I hesitated to shell out $8.95 plus tax for such a slim volume, but I am glad I did. I had recently skimmed an old copy of Mortimer Adler's How To Read A Book and found it utterly utilitarian. Ms. Quindlen's short but insightful book, on the other hand, succeeds in conveying the pleasure of reading for no particular reason other than the pleasure of reading. She gives a heart-warming account of her own history and experiences as a reader. This part of her book makes a wonderful story for young readers. (Her thoughts on technology are less convincing. Kids today are so much more at ease with computers than we are that it won't be hard for them to make the switch to electronic books-the size of which will shrink while their capacity expands within the next few years.) Definitely recommended by this reader.

Thus, Anna Quindlen quotes Charles Dickens' biographer, John Forster, in this slim and wonderful book. Apparently, Dickens, Quindlen, and I would all rather read than play or do almost anything else.I adore this book because it reminds me that there are other people for whom reading goes way beyond a pass-time or even something that we "love" to do. In addition to life's other milestones, we can mark the phases of life with the books that we have read, devoured, and assimilated. Like Quindlen, I remember a childhood influenced by writers like Ogden Nash, Carl Sandburg, Lore Segal, Irene Smith, Laura Ingalls Wilder, Louisa May Alcott, Johanna Spyri, Carolyn Keene, Judy Blume, Betty Smith, and many others who are less clear in my memory but who shaped who I have become and what I have loved to read.Quindlen reminded me that I am not the only one who is often biding time until my next chance to read.

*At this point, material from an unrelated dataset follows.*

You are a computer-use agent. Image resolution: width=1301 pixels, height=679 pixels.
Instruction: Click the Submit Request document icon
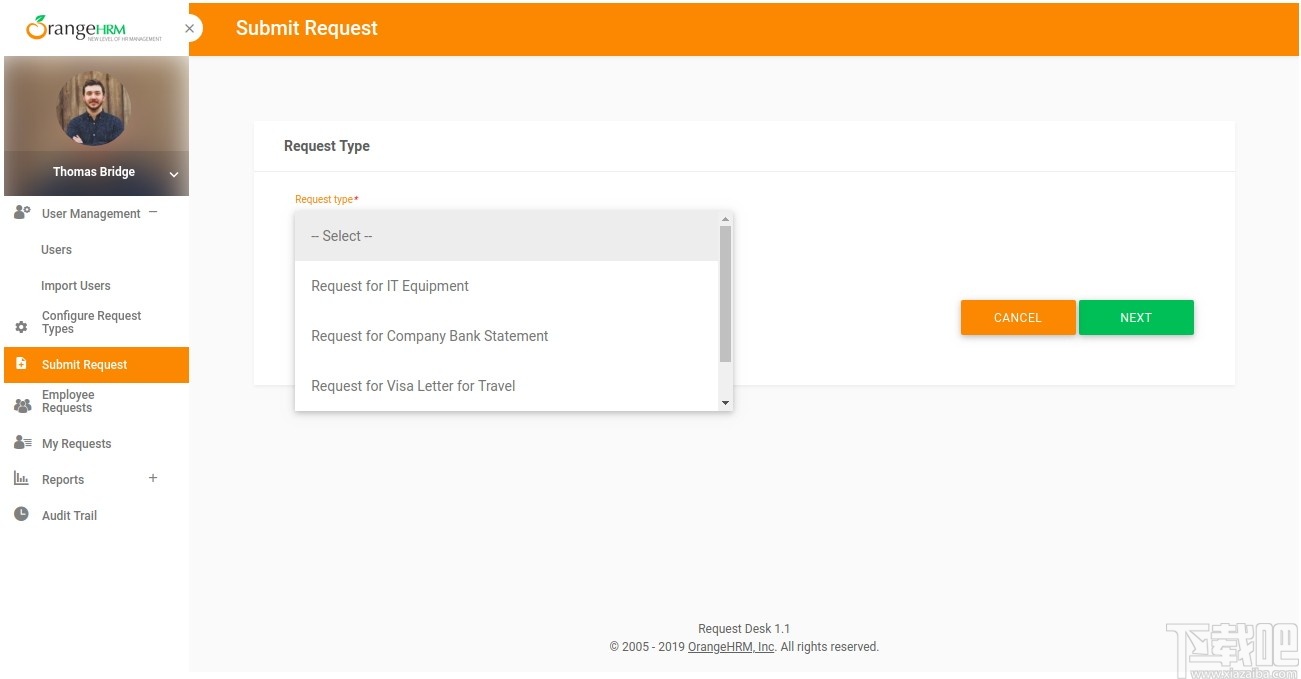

Of course, I read in line at the post office, in a doctor's waiting room, in airports, and at professional sporting events. More telling is that from age 11 or so, I regularly took a novel to church. I sat in the back pew, out of my family's sight, so that I could read the book instead of listen to sermons and hymns. Quindlen knows that many of us have eased the tedium and discomfort of the here and now by going wherever a book will take us.I suppose that I love this book because she puts my understanding of books, as guidance, sustenance and salvation, into words. I feel validated. My way of being in this world has been endorsed and upheld. I feel good.

Quindlen writes about her experiences with being a bibliophile, ranging from discussing why fiction is worthwhile to what makes banned books so interesting to a critique of the snobbery of the literary critics. Her tangents are insightful and resonate with the trends I see in reading; for example, she characterizes the shift from reading for pleasure to reading for purpose: "whereas an executive might learn far more from Moby Dick ..., the book he was expected to have read might be The Seven Habits of Highly Successful People [sic]". I loved and identified with her descriptions of growing up obsessed with reading, having spent most childhood afternoons among the stacks of the local public library.This isn't as good as Anne Fadiman's Ex Libris (on the same topic), but it's thoughtful and quick. (I read it in about two hours.) She specifically deals with why she believes women read more than men. She also provides a number of interesting book lists at the end, ranging from "The 10 Books I Would Save in a Fire (If I Could Save Only 10)" to "10 Mystery Novels I'd Most Like to Find in a Summer Rental."